Seit November 2017 ist der türkische Kulturmäzen Osman Kavala in Haft. Mit seiner Stiftung Anadolu Kültür ist er eine der wichtigsten Persönlichkeiten der Kunst- und Kulturförderung in der Türkei und des interkulturellen Austauschs – und er stand stets in Opposition zu Staatschef Erdogan. Das wurde ihm letztlich, wie so vielen anderen Oppositionellen auch, zum Verhängnis.

Gerrit Wustmann | TELEPOLIS

Archivbild: Demonstranten im Gezi-Park am 3. Juni 2013. Foto: VikiPicture/CC BY-SA 3.0

Er geriet in die Fänge der Willkürjustiz, die seit dem Putschversuch vom Sommer 2016 eine Hexenjagd gegen Regierungsgegner betreibt.

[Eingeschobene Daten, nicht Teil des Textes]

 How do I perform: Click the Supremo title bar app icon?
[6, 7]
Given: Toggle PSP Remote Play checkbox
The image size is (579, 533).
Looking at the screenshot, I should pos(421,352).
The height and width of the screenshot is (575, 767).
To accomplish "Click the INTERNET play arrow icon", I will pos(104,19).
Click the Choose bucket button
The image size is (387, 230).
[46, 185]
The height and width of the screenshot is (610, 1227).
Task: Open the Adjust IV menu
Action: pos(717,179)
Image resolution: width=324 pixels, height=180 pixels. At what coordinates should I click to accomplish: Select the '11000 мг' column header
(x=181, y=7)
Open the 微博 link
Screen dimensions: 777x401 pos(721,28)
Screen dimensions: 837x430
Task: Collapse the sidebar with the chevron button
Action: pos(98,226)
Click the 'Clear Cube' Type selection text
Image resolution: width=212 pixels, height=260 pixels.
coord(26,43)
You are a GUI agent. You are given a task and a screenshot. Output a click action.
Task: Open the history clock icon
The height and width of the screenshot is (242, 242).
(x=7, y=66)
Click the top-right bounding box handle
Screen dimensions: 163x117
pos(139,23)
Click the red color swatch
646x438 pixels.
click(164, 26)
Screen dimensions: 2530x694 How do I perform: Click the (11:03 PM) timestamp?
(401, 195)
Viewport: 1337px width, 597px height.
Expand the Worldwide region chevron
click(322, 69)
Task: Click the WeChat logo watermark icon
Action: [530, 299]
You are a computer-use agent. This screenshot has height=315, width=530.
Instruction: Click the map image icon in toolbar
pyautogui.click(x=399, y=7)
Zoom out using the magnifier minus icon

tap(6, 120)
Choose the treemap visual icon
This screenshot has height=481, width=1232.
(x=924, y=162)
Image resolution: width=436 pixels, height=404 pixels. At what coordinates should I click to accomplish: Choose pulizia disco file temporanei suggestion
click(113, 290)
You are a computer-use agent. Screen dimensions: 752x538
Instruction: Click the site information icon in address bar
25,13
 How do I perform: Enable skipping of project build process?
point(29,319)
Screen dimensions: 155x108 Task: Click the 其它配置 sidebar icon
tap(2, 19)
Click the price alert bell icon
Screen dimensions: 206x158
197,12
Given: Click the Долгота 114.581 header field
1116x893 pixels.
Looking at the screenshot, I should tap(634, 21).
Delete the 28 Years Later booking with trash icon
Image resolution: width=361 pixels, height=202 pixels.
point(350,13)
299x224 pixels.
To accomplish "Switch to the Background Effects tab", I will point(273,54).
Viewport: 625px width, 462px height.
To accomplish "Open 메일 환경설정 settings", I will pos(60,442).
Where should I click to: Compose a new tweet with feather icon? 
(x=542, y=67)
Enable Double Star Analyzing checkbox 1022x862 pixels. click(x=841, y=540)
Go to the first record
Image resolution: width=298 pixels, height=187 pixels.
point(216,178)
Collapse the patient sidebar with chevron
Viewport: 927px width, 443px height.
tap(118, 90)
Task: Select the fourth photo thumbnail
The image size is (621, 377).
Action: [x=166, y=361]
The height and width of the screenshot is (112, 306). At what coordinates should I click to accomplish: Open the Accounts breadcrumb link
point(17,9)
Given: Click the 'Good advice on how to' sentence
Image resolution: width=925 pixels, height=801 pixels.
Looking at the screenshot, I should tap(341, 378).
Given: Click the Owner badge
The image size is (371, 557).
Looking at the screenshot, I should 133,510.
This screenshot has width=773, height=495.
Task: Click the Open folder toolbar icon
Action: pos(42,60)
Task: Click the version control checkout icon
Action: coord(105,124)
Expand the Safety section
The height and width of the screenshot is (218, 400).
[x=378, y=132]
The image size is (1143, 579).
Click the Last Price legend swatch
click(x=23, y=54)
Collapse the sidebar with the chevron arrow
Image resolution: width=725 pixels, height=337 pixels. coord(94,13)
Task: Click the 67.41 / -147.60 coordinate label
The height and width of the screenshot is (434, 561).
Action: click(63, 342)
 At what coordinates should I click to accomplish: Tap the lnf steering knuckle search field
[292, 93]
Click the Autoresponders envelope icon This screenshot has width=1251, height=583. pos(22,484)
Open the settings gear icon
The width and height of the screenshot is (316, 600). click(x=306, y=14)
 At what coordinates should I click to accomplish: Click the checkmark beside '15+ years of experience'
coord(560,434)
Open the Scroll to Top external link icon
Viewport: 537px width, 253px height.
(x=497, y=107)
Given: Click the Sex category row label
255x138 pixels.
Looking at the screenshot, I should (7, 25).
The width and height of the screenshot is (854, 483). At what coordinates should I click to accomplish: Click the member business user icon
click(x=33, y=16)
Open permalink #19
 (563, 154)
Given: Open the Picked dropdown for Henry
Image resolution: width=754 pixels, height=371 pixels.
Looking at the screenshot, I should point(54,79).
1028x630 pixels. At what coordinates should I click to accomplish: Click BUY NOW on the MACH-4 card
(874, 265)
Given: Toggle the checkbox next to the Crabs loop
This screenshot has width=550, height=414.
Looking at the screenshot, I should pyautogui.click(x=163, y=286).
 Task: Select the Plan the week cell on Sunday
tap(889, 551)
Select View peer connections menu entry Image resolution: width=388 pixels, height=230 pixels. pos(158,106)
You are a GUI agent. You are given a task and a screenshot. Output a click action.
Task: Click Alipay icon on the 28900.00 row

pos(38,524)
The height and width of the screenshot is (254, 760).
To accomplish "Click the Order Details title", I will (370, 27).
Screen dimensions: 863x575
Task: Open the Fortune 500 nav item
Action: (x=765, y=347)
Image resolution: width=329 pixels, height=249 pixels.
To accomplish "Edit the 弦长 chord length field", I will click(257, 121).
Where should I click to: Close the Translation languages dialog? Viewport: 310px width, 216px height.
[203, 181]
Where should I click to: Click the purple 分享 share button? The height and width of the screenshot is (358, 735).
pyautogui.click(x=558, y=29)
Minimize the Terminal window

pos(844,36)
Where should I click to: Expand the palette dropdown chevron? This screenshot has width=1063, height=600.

Kavala und sechzehn weitere Personen sind in Istanbul angeklagt. Man wirft ihnen vor, die Gezi-Proteste im Sommer 2013 organisiert und den Sturz der Regierung geplant zu haben. Damals war der Konflikt um den geplanten Abriss des kleinen Parks an Istanbuls zentralem Taksim-Platz eskaliert und hatte zu landesweiten Protesten geführt, die von der Polizei brutal niedergeschlagen wurden.

Die Demos zur Erhaltung des Parks, die letztlich erfolgreich waren, richteten sich rasch gegen Erdogans Regierung und das schon damals zunehmend undemokratische Vorgehen und die Beschneidung von Bürgerrechten. Viele Demonstranten forderten damals Erdogans Rücktritt.

Der Vorwurf, Kavala sei das Mastermind hinter diesen Ereignissen, ist jedoch völlig haltlos. Bis heute hat die Staatsanwaltschaft keine Beweise vorgelegt, die ihre Behauptungen stützen könnten – wie immer in Schauprozessen gegen politische Gegner. Trotzdem fordert sie nun für Kavala sowie seine Mitangeklagten, den Bürgerrechtler Yigit Aksakoglu und die Architektin Mücella Yapici, lebenslange Haft.

Ein Urteil des Europäischen Gerichtshofs für Menschenrechte hat Kavalas Inhaftierung im Dezember 2019 für illegal erklärt. Für die Türkei ist das Urteil bindend, doch die dortigen Gerichte ignorieren es. Erst Ende Januar wurde Kavalas Haft bestätigt.